From the line containing "665x375 pixels. How" to the last line of the data below, copy everything exactly and nothing else; pictures stay out.

Raw data →
▬▬▬
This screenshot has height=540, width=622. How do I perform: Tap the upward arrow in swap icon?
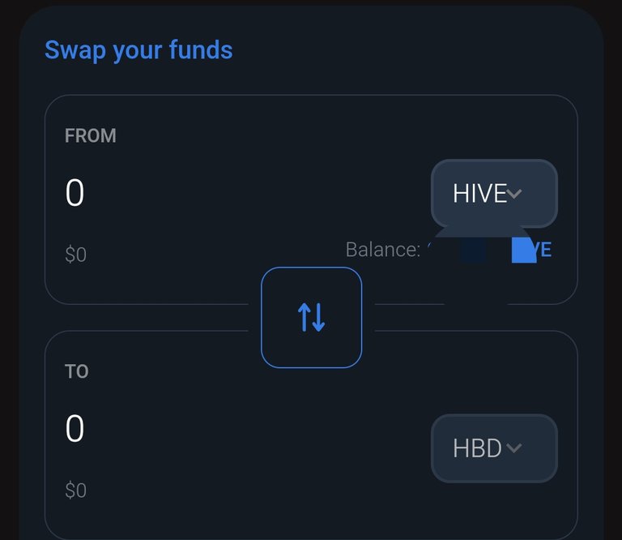(305, 317)
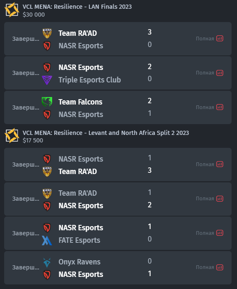Open stats icon for NASR vs Triple Esports
Image resolution: width=237 pixels, height=289 pixels.
click(x=219, y=73)
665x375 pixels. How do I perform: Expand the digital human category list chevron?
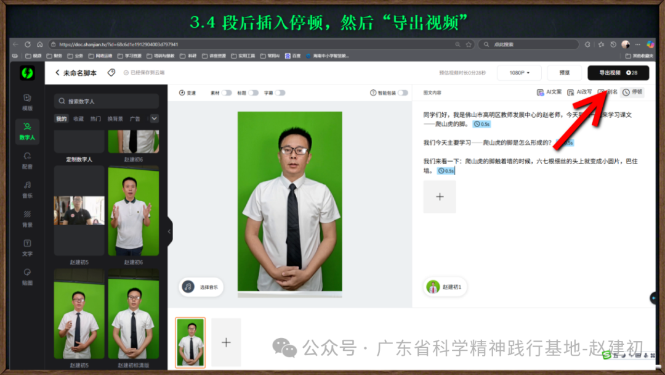tap(155, 119)
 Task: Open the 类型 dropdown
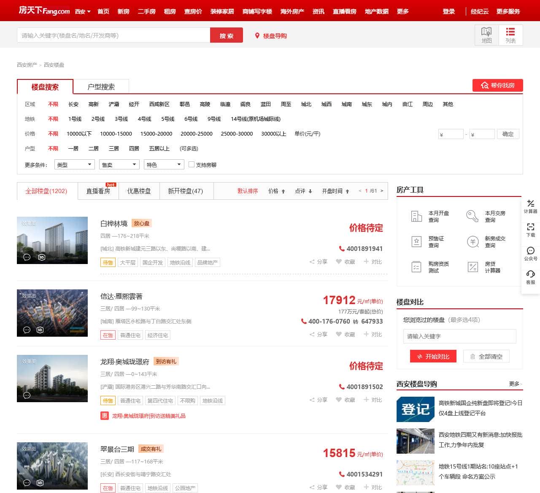[x=74, y=164]
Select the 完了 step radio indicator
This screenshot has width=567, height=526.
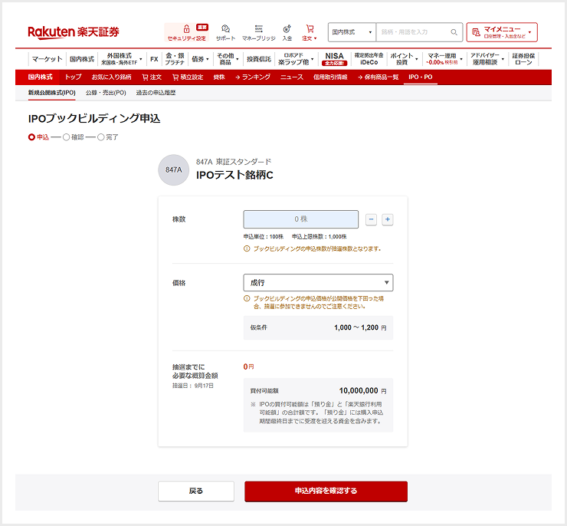coord(101,137)
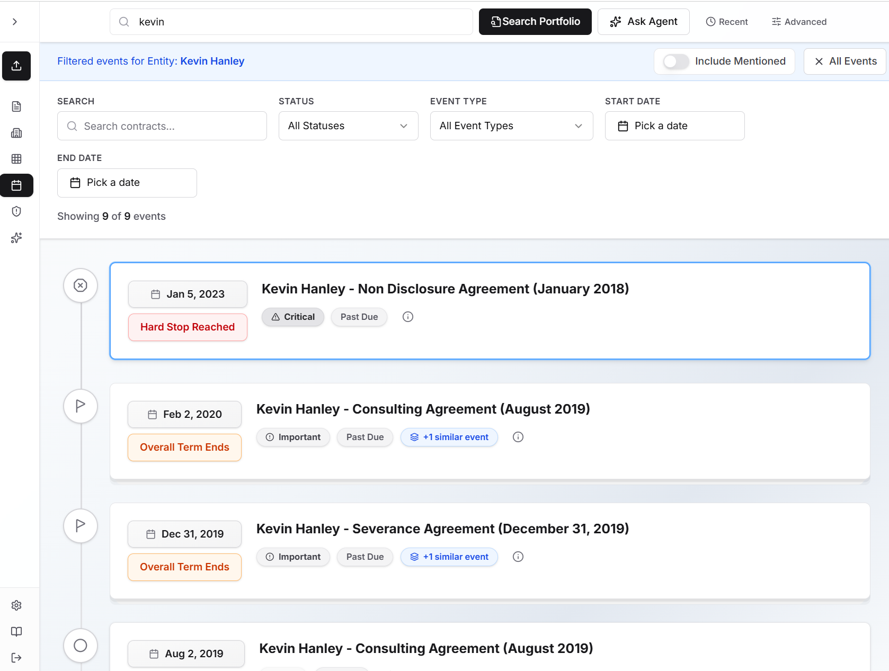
▬▬▬
Solution to this task →
665x375 pixels. How do I perform: Expand the digital human category list chevron?
tap(155, 119)
 Task: Open the 类型 dropdown
[x=74, y=164]
Select the 完了 step radio indicator
This screenshot has width=567, height=526.
coord(101,137)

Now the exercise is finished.